__What is expected__: Switch each "computer-use agent" in the listing below to "desktop assistant" and write out the listing again, otherwise unchanged.

__Records shown__:
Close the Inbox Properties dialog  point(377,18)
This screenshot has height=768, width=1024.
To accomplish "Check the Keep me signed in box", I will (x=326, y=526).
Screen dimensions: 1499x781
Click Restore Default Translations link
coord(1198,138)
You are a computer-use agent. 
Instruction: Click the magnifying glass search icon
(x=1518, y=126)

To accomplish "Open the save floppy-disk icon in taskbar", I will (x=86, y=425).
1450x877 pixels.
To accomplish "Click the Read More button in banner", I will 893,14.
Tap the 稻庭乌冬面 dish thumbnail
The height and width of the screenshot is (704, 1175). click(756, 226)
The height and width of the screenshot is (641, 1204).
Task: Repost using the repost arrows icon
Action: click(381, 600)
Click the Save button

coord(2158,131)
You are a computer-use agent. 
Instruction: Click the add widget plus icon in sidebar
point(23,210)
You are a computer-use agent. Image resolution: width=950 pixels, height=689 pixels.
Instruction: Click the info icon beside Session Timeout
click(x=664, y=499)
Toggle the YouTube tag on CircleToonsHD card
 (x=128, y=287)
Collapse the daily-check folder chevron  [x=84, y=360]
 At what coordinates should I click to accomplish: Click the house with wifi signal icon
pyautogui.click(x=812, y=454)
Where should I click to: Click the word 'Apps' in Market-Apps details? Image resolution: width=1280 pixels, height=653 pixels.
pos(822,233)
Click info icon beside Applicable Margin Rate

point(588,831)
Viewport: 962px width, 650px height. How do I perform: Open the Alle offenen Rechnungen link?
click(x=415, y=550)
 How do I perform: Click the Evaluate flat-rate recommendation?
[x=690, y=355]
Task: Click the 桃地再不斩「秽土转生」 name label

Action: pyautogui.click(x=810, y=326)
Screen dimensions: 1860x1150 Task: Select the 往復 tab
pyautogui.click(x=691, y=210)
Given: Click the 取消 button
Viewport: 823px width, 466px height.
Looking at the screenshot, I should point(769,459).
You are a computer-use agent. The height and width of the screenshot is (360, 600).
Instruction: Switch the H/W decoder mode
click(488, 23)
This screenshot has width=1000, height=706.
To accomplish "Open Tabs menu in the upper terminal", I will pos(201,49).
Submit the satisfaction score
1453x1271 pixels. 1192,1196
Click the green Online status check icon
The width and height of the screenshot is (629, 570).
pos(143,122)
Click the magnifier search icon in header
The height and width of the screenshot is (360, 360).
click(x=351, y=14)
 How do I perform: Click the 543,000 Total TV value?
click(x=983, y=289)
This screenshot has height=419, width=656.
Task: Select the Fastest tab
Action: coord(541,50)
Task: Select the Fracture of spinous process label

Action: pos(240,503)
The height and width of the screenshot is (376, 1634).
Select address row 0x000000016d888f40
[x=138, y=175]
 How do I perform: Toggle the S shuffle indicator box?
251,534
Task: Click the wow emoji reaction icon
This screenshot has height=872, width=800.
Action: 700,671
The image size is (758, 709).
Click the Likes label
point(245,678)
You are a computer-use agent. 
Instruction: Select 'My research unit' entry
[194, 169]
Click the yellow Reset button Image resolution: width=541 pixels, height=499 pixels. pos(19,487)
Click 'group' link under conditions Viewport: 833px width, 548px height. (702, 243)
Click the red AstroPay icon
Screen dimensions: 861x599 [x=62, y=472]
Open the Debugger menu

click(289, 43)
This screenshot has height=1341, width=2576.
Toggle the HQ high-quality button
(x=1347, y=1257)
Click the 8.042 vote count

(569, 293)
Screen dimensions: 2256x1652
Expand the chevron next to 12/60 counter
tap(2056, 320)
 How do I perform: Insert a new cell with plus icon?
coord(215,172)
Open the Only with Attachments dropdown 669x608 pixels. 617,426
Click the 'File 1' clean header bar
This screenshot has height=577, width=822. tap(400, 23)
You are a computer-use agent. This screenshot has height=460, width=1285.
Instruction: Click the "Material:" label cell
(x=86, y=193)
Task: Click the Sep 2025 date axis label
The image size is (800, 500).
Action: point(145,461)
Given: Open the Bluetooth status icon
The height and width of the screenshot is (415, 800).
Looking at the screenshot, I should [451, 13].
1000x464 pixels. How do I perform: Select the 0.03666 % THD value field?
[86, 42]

__Exercise response__:
Close the Inbox Properties dialog  point(377,18)
This screenshot has height=768, width=1024.
To accomplish "Check the Keep me signed in box", I will (x=326, y=526).
Screen dimensions: 1499x781
Click Restore Default Translations link
coord(1198,138)
You are a desktop assistant. 
Instruction: Click the magnifying glass search icon
(x=1518, y=126)

To accomplish "Open the save floppy-disk icon in taskbar", I will (x=86, y=425).
1450x877 pixels.
To accomplish "Click the Read More button in banner", I will 893,14.
Tap the 稻庭乌冬面 dish thumbnail
The height and width of the screenshot is (704, 1175). click(756, 226)
The height and width of the screenshot is (641, 1204).
Task: Repost using the repost arrows icon
Action: click(381, 600)
Click the Save button

coord(2158,131)
You are a desktop assistant. 
Instruction: Click the add widget plus icon in sidebar
point(23,210)
You are a desktop assistant. Image resolution: width=950 pixels, height=689 pixels.
Instruction: Click the info icon beside Session Timeout
click(x=664, y=499)
Toggle the YouTube tag on CircleToonsHD card
 (x=128, y=287)
Collapse the daily-check folder chevron  [x=84, y=360]
 At what coordinates should I click to accomplish: Click the house with wifi signal icon
pyautogui.click(x=812, y=454)
Where should I click to: Click the word 'Apps' in Market-Apps details? Image resolution: width=1280 pixels, height=653 pixels.
pos(822,233)
Click info icon beside Applicable Margin Rate

point(588,831)
Viewport: 962px width, 650px height. How do I perform: Open the Alle offenen Rechnungen link?
click(x=415, y=550)
 How do I perform: Click the Evaluate flat-rate recommendation?
[x=690, y=355]
Task: Click the 桃地再不斩「秽土转生」 name label

Action: pyautogui.click(x=810, y=326)
Screen dimensions: 1860x1150 Task: Select the 往復 tab
pyautogui.click(x=691, y=210)
Given: Click the 取消 button
Viewport: 823px width, 466px height.
Looking at the screenshot, I should point(769,459).
You are a desktop assistant. The height and width of the screenshot is (360, 600).
Instruction: Switch the H/W decoder mode
click(488, 23)
This screenshot has width=1000, height=706.
To accomplish "Open Tabs menu in the upper terminal", I will pos(201,49).
Submit the satisfaction score
1453x1271 pixels. 1192,1196
Click the green Online status check icon
The width and height of the screenshot is (629, 570).
pos(143,122)
Click the magnifier search icon in header
The height and width of the screenshot is (360, 360).
click(x=351, y=14)
 How do I perform: Click the 543,000 Total TV value?
click(x=983, y=289)
This screenshot has height=419, width=656.
Task: Select the Fastest tab
Action: coord(541,50)
Task: Select the Fracture of spinous process label

Action: pos(240,503)
The height and width of the screenshot is (376, 1634).
Select address row 0x000000016d888f40
[x=138, y=175]
 How do I perform: Toggle the S shuffle indicator box?
251,534
Task: Click the wow emoji reaction icon
This screenshot has height=872, width=800.
Action: 700,671
The image size is (758, 709).
Click the Likes label
point(245,678)
You are a desktop assistant. 
Instruction: Select 'My research unit' entry
[194, 169]
Click the yellow Reset button Image resolution: width=541 pixels, height=499 pixels. pos(19,487)
Click 'group' link under conditions Viewport: 833px width, 548px height. (702, 243)
Click the red AstroPay icon
Screen dimensions: 861x599 [x=62, y=472]
Open the Debugger menu

click(289, 43)
This screenshot has height=1341, width=2576.
Toggle the HQ high-quality button
(x=1347, y=1257)
Click the 8.042 vote count

(569, 293)
Screen dimensions: 2256x1652
Expand the chevron next to 12/60 counter
tap(2056, 320)
 How do I perform: Insert a new cell with plus icon?
coord(215,172)
Open the Only with Attachments dropdown 669x608 pixels. 617,426
Click the 'File 1' clean header bar
This screenshot has height=577, width=822. tap(400, 23)
You are a desktop assistant. This screenshot has height=460, width=1285.
Instruction: Click the "Material:" label cell
(x=86, y=193)
Task: Click the Sep 2025 date axis label
The image size is (800, 500).
Action: point(145,461)
Given: Open the Bluetooth status icon
The height and width of the screenshot is (415, 800).
Looking at the screenshot, I should [451, 13].
1000x464 pixels. How do I perform: Select the 0.03666 % THD value field?
[86, 42]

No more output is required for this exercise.